It would be useful in many situations to be able to use Strings across multiple threads, especially now that Workers, OffscreenCanvas and GPUProcess have become/are becoming things. Blink has already managed this (I think?), their plan is detailed here: https://docs.google.com/document/d/1hp7h6zfD5S6mnMI4cHe1PpacRnb2rNpRRkn1gBBJHuQ/edit#heading=h.erv1bv18t616 The founding part of making this work is to make ref-counting on WTF::StringImpl atomic. We could then have global string and symbol tables guarded by locks, and remove a bunch of now-unnecessary API. It looks like Google dealt with the performance degradation by optimising the worst-hit areas and adding special API for bulk creation of strings - certainly that latter part seems like a very reasonable idea, to me. Antti has suggested removing destruction from deref and having a separate 'GC' thread to perform periodic destruction to possibly optimise both performance and size - we should probably look at this after seeing the impact without it first. A rough, high-level plan; 1- Make ref/deref on StringImpl atomic and benchmark impact 2- Make string/symbol table static and guarded by a lock (already the case in some situations) 3- Remove now-unnecessary API (isolatedCopy, StringTableProvider...) X- Experiment with GC thread as a way of mitigating performance impact of 1/2 X- Identify and optimise badly-impacted areas I'm going to attempt to have a go at this, given its need in both OffscreenCanvas and GPUProcess. All suggestions/help/discussion appreciated.

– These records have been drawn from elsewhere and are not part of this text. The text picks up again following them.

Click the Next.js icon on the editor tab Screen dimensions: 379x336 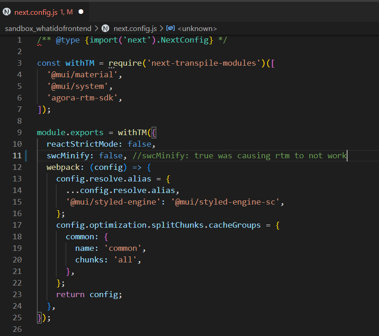tap(6, 11)

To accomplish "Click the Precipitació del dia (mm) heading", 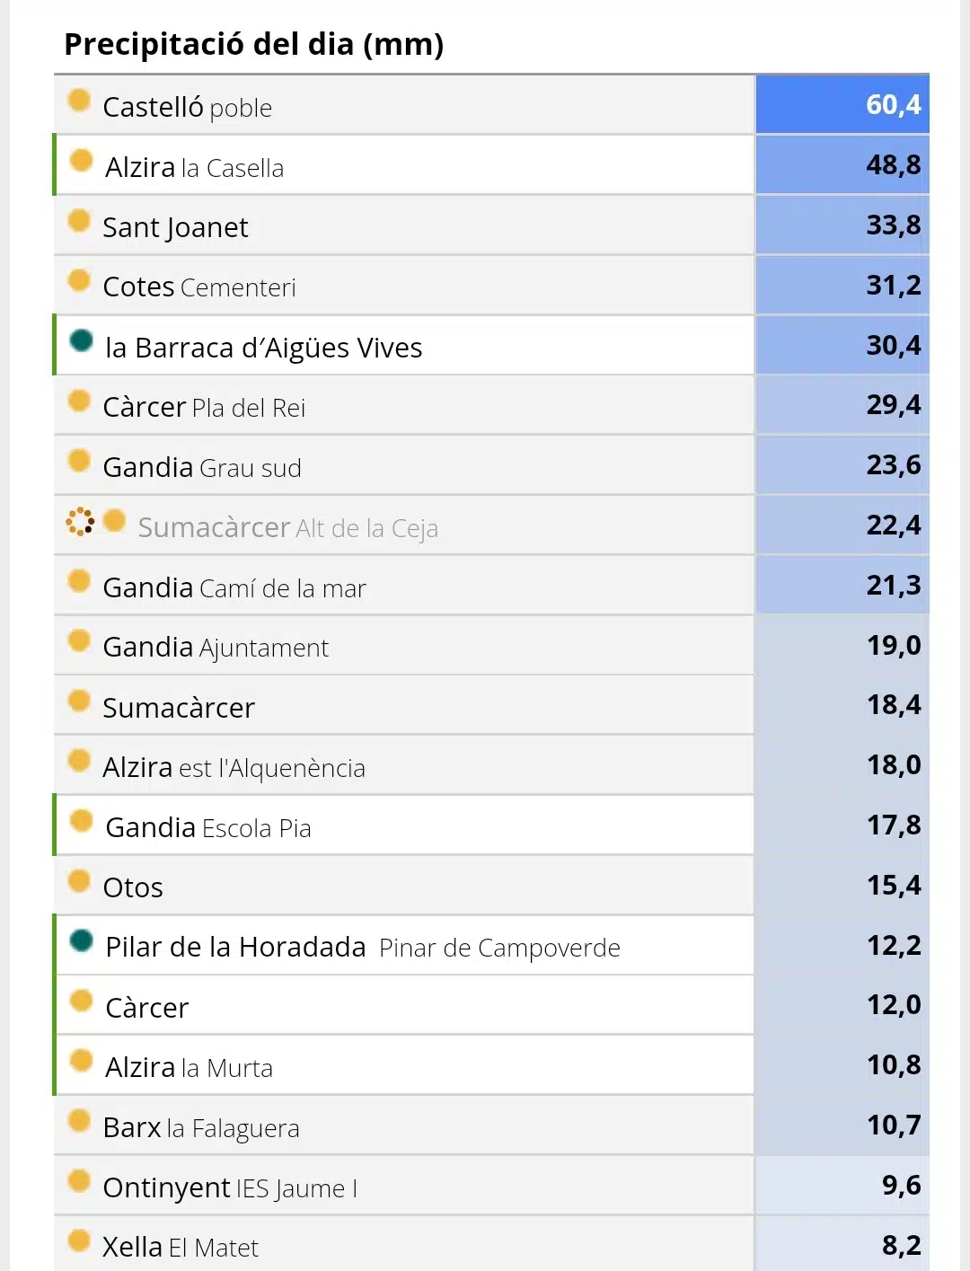I will pos(254,44).
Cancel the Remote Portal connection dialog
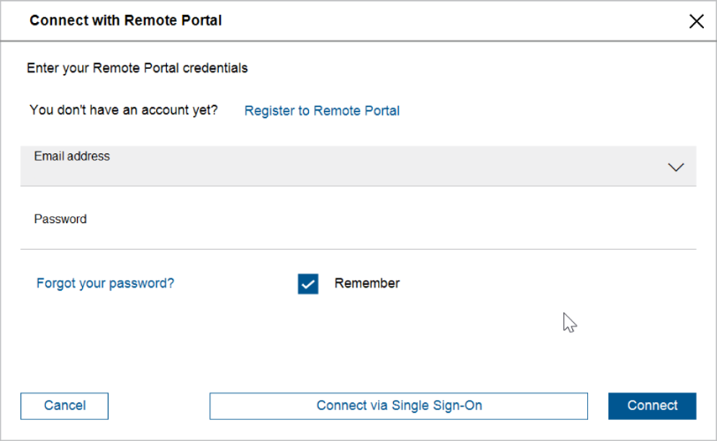 [64, 406]
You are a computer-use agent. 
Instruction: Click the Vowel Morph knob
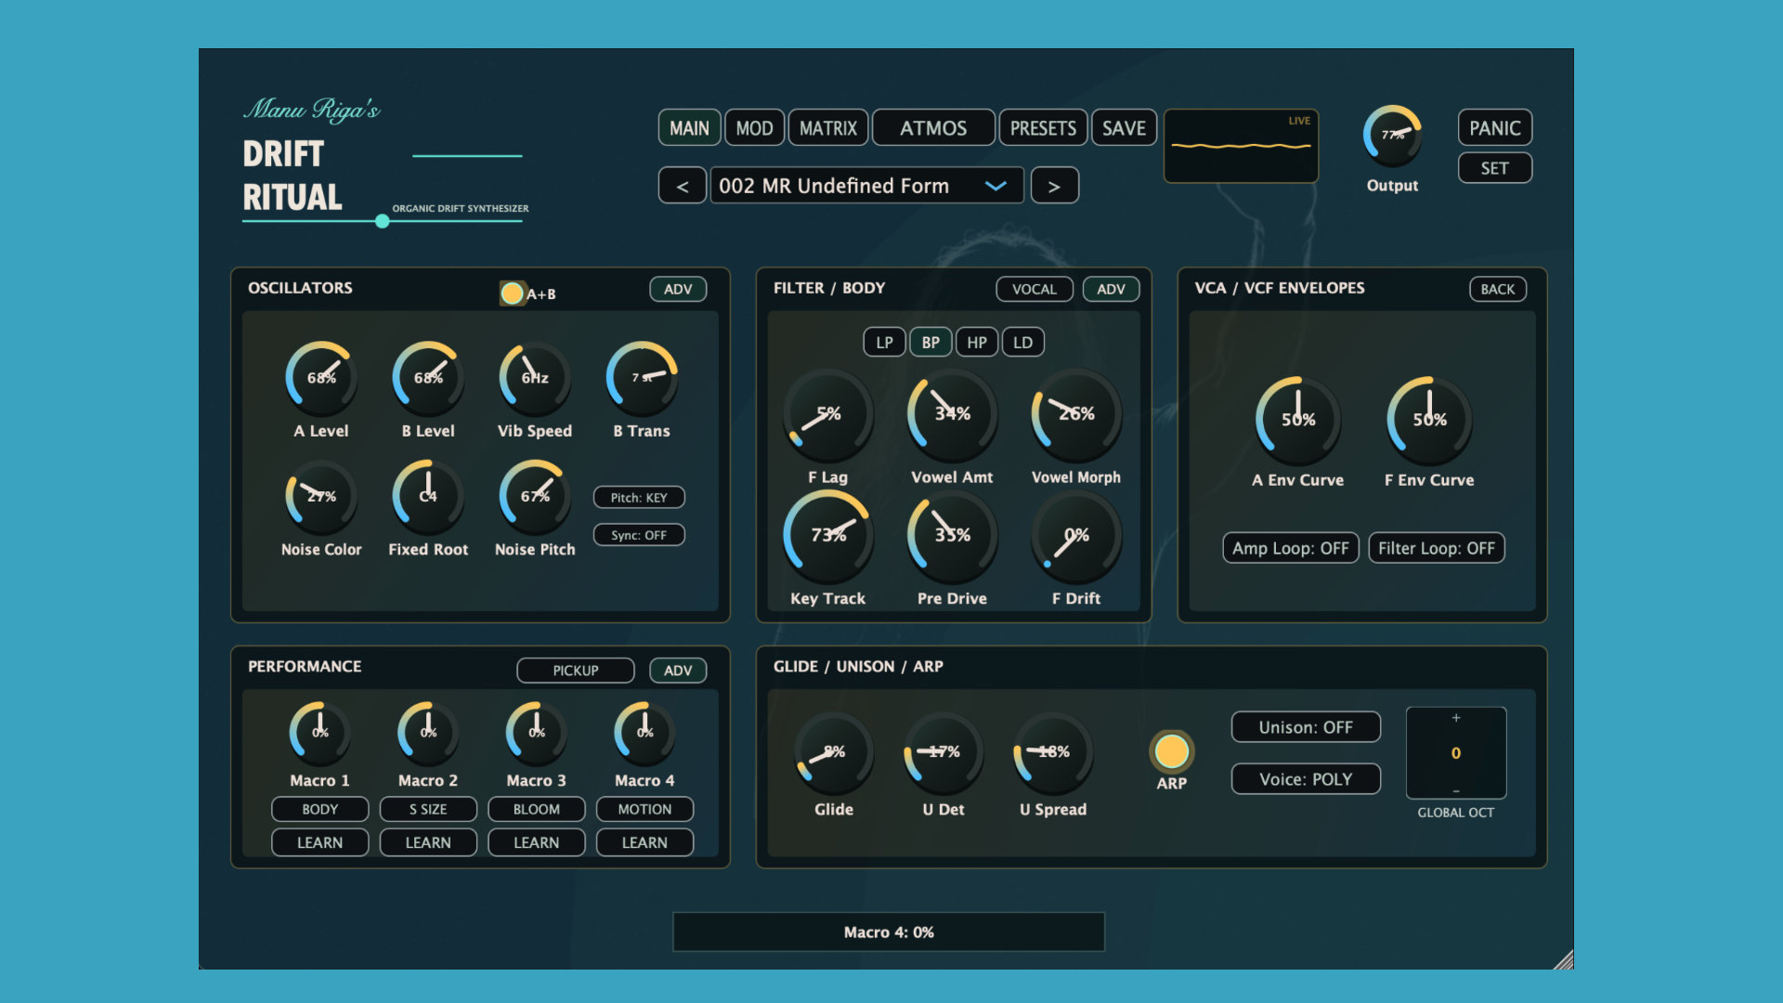(1075, 414)
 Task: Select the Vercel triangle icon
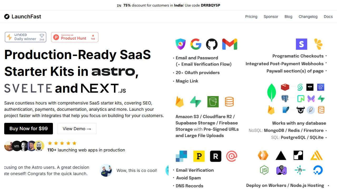coord(281,155)
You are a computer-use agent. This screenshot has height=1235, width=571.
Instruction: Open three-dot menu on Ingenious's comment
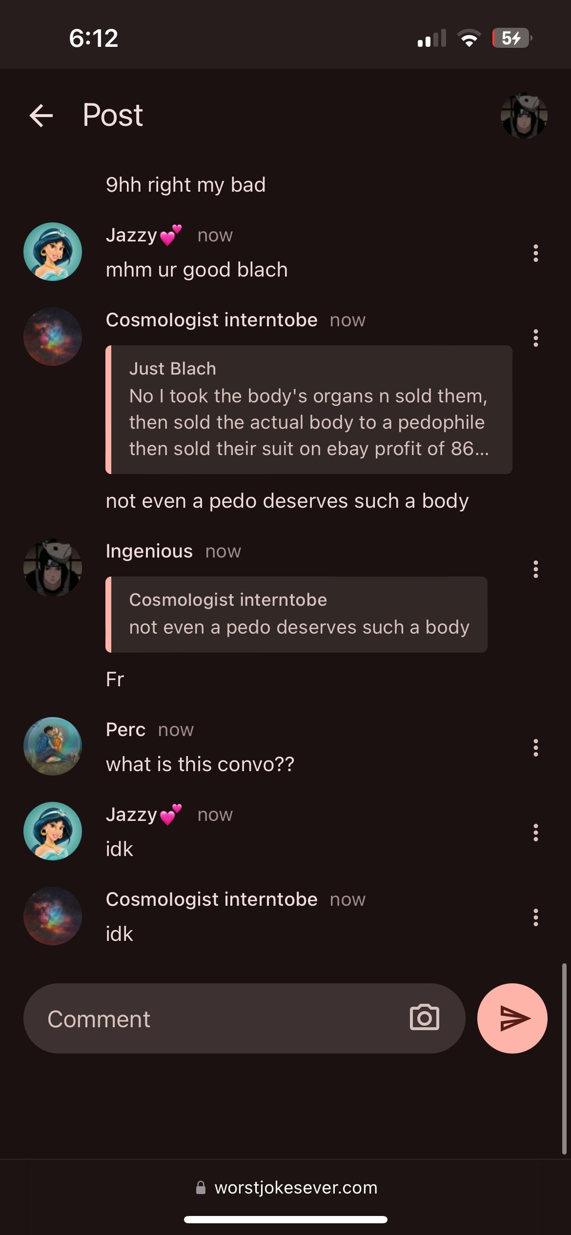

Using a very simple ref/deref benchmark on StringImpl, changing m_refCount to std::atomic<unsigned> makes it run at about 35% of current speed on a release build on this Xeon machine. Making refs use relaxed memory ordering makes that 40%, making them both relaxed to gauge what a GC thread might give us in terms of ref/deref perf increase is about the same (which surprised me a bit...) Switching to an atomic ref count has a significant hit, the question will be how significant is it on real-world use-cases, once code has been refactored to take into account that Strings can be shared across threads now...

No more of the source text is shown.